Leaders are expected to ensure that school-wide data collection, analysis and evaluation focus on growth in student achievement (Park, Citation2018) and also addresses the effectiveness of teacher professional learning (Ford & Ware, Citation2018). They are required to undertake rigorous analysis of student and school achievement data to determine teacher professional learning needs and facilitate strategic planning (Schildkamp et al., Citation2017).

In this article, we map elements of sociocultural leadership practice that support assessment capability. A sociocultural approach to assessment leadership recognizes that teacher learning in assessment is inherently situated. It is a social phenomenon where leaders interpret information and create new knowledge “based on prior knowledge, beliefs, attitudes, and experiences, and through activity and social interactions in everydaycontexts” (Marsh & Farrell, Citation2015, p. 273). Assessment capability is where practitioners demonstrate capacity to incorporate and use assessment to effectively promote student learning (Absolum et al., Citation2009; Wyatt-Smith et al., Citation2017). “It involves situated professional judgment, that is the ability to draw on learning and assessment theories and experiences to purposefully design, interpret, and use a range of assessment evidence in the service of student learning” (DeLuca et al., Citation2019, pp. 1–2).
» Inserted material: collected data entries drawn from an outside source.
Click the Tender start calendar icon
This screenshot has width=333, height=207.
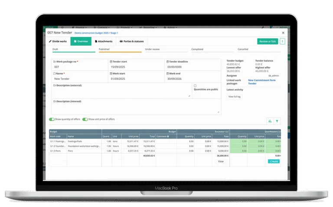click(x=111, y=62)
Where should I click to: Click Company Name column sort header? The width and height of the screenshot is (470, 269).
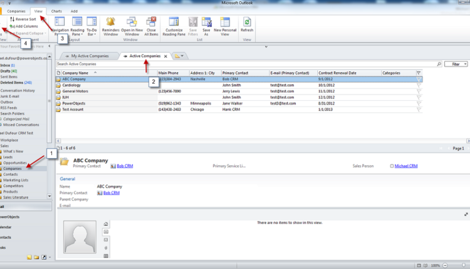78,73
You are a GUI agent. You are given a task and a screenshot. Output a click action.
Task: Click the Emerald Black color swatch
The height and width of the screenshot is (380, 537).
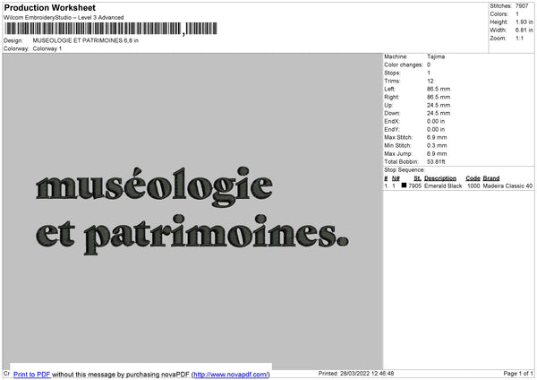(x=405, y=186)
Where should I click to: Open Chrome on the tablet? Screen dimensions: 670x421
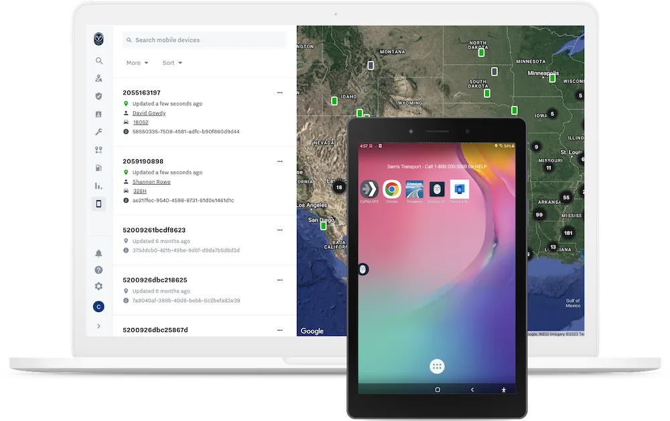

The role of building school-wide assessment capability is a key feature of principalship (Absolum et al., Citation2009; Hipkins & Cameron, Citation2018) where there is a focus on supporting teachers to have the knowledge and skills to analyze assessment data to make informed judgments about student learning and then adjust teaching practice (Wyatt-Smith et al., Citation2017). There is research to suggest that teachers “generally maintain low levels of assessment knowledge and skills, with beginning teachers particularly underprepared for assessment in schools” (DeLuca et al., Citation2019, p. 1). Moreover, assessment leadership involves leaders confronting and addressing potentially problematic issues in their schools (Tay & Tan, Citation2019), as data can indicate areas where students are being underserved and teachers and school leaders need to make changes to policy and practice. We address the question: what is involved in situated approaches to leadership that support assessment capability in teachers and students?

We commence this article with commentary on assessment capable leadership and outline-related literature around the concept of situated assessment leadership. We present research data from a qualitative case study research which investigated principals’ conceptions of assessment leadership and the associated practices they reported in their schools. We address gaps that exist in regard to research and practice pertaining to factors or conditions that contribute to effective assessment leadership (Morris, Citation2017). We give consideration to what is required for school leadership to foster assessment capability and produce 16 dimensions of situated assessment leadership identified in the research data. The article concludes with consideration given to how a sociocultural conception of situated leadership assessment capability differs from a competency-based model of assessment leadership.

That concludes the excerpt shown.